WORK ORDER
From the entries below, retype only the lines from the one with "You are a computer-use agent. Viewport: 963px" through the one with "Undo the last change", exactly as written.

RECORDS FOR PROCESSING
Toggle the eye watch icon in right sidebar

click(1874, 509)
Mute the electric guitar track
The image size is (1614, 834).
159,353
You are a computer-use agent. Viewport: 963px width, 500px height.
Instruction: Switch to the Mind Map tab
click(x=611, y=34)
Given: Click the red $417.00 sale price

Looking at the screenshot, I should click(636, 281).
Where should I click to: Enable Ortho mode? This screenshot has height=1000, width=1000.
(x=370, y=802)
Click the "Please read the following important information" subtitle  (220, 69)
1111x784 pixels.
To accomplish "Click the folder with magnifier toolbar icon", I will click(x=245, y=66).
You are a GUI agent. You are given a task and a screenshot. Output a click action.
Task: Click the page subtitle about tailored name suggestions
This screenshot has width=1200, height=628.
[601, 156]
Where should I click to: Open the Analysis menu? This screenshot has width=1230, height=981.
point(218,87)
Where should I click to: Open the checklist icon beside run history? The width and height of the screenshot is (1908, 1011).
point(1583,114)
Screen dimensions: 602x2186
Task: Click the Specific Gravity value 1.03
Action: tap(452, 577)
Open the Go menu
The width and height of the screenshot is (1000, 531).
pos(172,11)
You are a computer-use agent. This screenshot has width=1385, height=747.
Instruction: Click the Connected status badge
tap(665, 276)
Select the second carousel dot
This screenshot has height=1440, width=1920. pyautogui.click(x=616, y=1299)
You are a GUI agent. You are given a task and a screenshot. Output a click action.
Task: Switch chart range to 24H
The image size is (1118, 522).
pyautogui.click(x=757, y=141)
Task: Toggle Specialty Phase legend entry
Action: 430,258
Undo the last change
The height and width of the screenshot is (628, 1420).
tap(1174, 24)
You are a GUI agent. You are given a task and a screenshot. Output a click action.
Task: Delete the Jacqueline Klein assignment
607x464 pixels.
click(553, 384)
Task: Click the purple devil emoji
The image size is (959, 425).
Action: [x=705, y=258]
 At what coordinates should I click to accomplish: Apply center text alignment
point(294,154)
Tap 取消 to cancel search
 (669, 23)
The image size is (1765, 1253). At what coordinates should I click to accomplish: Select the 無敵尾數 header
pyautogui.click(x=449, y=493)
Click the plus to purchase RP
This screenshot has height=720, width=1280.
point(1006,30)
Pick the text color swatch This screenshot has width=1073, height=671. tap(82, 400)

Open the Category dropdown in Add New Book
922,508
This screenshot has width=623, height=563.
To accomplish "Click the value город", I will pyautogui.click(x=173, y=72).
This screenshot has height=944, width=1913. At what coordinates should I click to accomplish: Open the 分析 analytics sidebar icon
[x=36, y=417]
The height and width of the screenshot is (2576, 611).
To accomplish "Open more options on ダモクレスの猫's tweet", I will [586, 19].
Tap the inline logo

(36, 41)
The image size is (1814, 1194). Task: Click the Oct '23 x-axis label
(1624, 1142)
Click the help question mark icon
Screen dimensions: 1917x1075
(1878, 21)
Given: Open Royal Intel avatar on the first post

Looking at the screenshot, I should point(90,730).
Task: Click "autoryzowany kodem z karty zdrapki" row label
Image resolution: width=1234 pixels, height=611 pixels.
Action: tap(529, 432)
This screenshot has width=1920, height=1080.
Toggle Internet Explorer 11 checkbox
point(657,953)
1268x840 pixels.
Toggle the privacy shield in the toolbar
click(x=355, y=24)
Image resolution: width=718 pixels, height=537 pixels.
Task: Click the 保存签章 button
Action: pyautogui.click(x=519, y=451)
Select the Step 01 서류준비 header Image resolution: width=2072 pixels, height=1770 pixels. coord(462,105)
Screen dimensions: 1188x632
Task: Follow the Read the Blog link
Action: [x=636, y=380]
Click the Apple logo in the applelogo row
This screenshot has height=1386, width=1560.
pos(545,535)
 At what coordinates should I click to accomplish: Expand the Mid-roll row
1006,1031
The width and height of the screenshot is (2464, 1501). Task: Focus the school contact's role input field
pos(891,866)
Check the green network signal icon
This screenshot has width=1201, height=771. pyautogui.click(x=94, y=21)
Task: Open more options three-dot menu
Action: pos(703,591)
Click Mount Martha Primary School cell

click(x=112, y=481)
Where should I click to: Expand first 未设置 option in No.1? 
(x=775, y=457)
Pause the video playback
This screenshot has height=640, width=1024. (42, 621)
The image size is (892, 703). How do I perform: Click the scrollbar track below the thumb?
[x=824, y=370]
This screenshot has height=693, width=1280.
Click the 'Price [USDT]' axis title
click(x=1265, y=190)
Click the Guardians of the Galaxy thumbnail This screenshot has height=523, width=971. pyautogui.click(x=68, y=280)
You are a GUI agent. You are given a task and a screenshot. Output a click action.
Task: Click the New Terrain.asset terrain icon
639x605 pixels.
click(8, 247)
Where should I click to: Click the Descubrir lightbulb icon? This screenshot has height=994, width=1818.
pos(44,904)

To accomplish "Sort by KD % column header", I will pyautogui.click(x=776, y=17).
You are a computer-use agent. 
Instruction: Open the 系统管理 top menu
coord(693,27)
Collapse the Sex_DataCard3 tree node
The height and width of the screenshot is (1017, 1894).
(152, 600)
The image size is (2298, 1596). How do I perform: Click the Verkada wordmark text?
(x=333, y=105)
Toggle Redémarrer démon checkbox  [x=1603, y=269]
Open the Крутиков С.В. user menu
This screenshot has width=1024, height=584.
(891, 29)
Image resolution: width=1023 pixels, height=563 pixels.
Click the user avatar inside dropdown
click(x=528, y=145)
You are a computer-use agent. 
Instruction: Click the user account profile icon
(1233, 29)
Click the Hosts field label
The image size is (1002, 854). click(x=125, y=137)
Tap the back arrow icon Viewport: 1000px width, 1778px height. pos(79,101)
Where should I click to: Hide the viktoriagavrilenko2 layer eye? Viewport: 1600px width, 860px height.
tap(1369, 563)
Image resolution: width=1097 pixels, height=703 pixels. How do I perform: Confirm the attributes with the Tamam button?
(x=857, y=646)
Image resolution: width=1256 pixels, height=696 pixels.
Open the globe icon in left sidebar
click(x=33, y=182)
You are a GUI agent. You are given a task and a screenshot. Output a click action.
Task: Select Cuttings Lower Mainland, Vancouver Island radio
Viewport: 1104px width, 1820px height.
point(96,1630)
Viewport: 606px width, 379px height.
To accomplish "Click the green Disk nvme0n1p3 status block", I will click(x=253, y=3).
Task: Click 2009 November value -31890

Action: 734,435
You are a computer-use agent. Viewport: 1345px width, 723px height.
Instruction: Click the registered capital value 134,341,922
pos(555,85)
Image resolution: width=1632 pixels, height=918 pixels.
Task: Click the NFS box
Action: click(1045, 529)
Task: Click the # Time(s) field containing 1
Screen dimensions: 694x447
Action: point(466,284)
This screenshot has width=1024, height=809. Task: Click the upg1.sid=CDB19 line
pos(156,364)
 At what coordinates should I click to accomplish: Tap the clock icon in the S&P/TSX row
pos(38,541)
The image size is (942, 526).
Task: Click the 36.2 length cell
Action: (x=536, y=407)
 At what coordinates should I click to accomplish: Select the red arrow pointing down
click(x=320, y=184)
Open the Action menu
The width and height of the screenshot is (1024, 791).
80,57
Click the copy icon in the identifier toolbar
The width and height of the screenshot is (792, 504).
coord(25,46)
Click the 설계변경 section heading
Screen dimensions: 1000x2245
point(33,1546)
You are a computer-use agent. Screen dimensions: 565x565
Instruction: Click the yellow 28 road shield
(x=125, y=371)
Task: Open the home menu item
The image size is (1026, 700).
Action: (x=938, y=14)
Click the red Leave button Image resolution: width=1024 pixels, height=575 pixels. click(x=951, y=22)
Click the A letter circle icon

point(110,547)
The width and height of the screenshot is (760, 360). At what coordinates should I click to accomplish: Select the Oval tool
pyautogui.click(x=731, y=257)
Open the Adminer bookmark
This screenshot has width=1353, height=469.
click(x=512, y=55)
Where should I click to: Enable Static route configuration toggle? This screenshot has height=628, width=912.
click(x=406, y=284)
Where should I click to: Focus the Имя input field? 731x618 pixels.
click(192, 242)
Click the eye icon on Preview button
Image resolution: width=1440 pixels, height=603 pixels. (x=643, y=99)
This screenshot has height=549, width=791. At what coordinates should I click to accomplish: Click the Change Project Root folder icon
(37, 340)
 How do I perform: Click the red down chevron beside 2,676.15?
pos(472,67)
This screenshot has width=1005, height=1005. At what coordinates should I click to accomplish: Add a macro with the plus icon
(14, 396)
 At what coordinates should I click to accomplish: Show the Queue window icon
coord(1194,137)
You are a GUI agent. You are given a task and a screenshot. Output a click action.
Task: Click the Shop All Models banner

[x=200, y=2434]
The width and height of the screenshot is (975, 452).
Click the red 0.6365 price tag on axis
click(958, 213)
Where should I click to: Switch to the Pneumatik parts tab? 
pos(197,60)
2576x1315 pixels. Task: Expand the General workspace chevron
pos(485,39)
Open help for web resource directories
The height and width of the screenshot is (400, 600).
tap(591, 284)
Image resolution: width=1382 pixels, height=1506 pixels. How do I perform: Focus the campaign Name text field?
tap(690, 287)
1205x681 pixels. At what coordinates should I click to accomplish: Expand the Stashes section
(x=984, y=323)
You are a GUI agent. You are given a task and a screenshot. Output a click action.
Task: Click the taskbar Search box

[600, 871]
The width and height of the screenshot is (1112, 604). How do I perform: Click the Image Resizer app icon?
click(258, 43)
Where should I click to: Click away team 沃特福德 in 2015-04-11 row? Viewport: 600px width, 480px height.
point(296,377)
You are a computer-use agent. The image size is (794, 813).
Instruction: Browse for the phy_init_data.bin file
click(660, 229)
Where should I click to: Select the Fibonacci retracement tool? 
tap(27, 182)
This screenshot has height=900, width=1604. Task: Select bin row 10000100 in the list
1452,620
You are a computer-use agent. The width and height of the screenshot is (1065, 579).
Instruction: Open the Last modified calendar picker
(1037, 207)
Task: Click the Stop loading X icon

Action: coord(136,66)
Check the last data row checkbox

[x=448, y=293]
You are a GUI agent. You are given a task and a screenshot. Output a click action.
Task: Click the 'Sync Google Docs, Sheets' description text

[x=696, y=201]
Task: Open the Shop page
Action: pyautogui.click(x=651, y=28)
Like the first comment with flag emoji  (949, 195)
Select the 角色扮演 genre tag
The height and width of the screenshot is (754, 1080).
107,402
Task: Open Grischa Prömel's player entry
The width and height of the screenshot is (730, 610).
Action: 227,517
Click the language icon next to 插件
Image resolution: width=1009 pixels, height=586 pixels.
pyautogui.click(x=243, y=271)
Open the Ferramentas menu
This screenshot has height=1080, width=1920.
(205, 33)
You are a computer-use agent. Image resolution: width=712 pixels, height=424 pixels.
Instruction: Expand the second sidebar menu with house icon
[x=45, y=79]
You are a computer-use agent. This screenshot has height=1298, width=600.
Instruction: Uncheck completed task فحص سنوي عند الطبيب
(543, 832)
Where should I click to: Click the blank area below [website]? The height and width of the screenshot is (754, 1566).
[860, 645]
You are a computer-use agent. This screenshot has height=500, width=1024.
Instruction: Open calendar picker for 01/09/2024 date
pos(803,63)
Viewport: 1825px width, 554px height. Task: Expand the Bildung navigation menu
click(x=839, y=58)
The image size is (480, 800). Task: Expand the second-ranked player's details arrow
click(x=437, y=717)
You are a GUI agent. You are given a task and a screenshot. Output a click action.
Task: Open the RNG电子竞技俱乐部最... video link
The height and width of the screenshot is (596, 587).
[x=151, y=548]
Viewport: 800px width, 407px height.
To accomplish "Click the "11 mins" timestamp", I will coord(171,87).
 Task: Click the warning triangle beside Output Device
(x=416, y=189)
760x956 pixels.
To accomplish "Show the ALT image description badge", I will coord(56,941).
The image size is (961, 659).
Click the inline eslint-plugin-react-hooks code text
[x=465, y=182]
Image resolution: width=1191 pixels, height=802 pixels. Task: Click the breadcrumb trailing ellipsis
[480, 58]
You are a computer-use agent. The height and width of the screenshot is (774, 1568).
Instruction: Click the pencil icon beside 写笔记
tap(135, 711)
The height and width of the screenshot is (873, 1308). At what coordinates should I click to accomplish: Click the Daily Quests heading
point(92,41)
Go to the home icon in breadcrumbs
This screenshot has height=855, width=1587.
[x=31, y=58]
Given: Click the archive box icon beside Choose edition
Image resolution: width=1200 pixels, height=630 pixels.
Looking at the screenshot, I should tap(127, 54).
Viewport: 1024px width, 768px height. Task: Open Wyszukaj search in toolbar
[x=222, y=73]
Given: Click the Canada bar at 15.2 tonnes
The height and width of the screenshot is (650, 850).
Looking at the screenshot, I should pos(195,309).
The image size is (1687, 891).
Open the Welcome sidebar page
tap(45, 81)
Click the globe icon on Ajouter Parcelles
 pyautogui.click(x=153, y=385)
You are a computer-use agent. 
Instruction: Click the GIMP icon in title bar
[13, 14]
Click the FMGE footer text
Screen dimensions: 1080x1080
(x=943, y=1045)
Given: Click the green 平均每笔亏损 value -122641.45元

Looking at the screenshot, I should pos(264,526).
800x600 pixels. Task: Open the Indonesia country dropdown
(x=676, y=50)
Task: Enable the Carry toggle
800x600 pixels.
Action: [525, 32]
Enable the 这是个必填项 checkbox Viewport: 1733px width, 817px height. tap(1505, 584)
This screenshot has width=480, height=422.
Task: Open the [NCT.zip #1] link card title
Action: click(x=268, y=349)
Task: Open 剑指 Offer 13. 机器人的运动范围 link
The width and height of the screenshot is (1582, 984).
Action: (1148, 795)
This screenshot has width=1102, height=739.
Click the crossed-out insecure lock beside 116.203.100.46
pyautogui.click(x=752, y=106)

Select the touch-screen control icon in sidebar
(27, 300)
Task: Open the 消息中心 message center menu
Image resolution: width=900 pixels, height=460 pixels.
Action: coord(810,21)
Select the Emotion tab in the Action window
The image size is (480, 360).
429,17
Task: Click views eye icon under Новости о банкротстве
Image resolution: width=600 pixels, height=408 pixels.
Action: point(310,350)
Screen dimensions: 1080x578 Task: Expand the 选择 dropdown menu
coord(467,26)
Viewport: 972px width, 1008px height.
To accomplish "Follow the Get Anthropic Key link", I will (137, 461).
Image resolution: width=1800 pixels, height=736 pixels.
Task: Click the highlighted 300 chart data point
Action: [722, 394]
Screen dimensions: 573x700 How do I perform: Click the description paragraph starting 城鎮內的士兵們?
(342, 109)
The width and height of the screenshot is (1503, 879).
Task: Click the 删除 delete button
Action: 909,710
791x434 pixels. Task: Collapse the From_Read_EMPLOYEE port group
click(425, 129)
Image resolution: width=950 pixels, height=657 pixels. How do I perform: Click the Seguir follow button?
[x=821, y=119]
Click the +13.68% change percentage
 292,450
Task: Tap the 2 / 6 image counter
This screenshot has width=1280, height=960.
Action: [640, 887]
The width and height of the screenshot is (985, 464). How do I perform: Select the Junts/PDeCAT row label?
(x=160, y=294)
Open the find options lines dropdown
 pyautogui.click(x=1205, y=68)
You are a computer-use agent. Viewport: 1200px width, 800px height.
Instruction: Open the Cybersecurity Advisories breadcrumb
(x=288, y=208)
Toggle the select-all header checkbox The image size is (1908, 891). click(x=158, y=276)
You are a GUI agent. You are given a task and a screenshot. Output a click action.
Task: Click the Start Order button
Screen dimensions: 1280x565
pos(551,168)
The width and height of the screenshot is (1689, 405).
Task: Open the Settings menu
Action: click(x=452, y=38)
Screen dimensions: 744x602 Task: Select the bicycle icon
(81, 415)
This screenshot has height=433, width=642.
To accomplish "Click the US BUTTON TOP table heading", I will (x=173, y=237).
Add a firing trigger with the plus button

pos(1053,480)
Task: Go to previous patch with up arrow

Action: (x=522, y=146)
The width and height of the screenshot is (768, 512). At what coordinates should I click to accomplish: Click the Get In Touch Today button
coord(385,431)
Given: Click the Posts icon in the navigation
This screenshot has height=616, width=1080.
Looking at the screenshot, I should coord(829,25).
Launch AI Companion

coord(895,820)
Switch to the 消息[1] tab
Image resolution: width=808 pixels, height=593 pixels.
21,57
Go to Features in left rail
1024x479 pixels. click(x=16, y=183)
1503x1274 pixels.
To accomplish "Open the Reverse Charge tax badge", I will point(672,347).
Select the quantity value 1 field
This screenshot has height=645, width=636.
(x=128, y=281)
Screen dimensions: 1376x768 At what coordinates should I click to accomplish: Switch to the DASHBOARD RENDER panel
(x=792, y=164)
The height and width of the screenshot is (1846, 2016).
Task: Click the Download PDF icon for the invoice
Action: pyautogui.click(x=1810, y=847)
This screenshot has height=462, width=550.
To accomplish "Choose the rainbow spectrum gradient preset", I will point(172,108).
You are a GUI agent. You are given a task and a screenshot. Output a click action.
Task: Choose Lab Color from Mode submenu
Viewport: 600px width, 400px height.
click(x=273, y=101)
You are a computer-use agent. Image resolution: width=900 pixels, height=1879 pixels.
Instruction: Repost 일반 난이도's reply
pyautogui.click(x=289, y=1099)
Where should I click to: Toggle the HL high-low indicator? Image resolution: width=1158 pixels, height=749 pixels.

OUTPUT FOR THIS TASK
You are a computer-use agent. Viewport: 963px width, 500px height.
Instruction: Switch to the Mind Map tab
click(x=611, y=34)
Given: Click the red $417.00 sale price

Looking at the screenshot, I should click(636, 281).
Where should I click to: Enable Ortho mode? This screenshot has height=1000, width=1000.
(x=370, y=802)
Click the "Please read the following important information" subtitle  (220, 69)
1111x784 pixels.
To accomplish "Click the folder with magnifier toolbar icon", I will click(x=245, y=66).
You are a GUI agent. You are given a task and a screenshot. Output a click action.
Task: Click the page subtitle about tailored name suggestions
This screenshot has width=1200, height=628.
[601, 156]
Where should I click to: Open the Analysis menu? This screenshot has width=1230, height=981.
point(218,87)
Where should I click to: Open the checklist icon beside run history? The width and height of the screenshot is (1908, 1011).
point(1583,114)
Screen dimensions: 602x2186
Task: Click the Specific Gravity value 1.03
Action: tap(452, 577)
Open the Go menu
The width and height of the screenshot is (1000, 531).
pos(172,11)
You are a computer-use agent. This screenshot has width=1385, height=747.
Instruction: Click the Connected status badge
tap(665, 276)
Select the second carousel dot
This screenshot has height=1440, width=1920. pyautogui.click(x=616, y=1299)
You are a GUI agent. You are given a task and a screenshot. Output a click action.
Task: Switch chart range to 24H
The image size is (1118, 522).
pyautogui.click(x=757, y=141)
Task: Toggle Specialty Phase legend entry
Action: 430,258
Undo the last change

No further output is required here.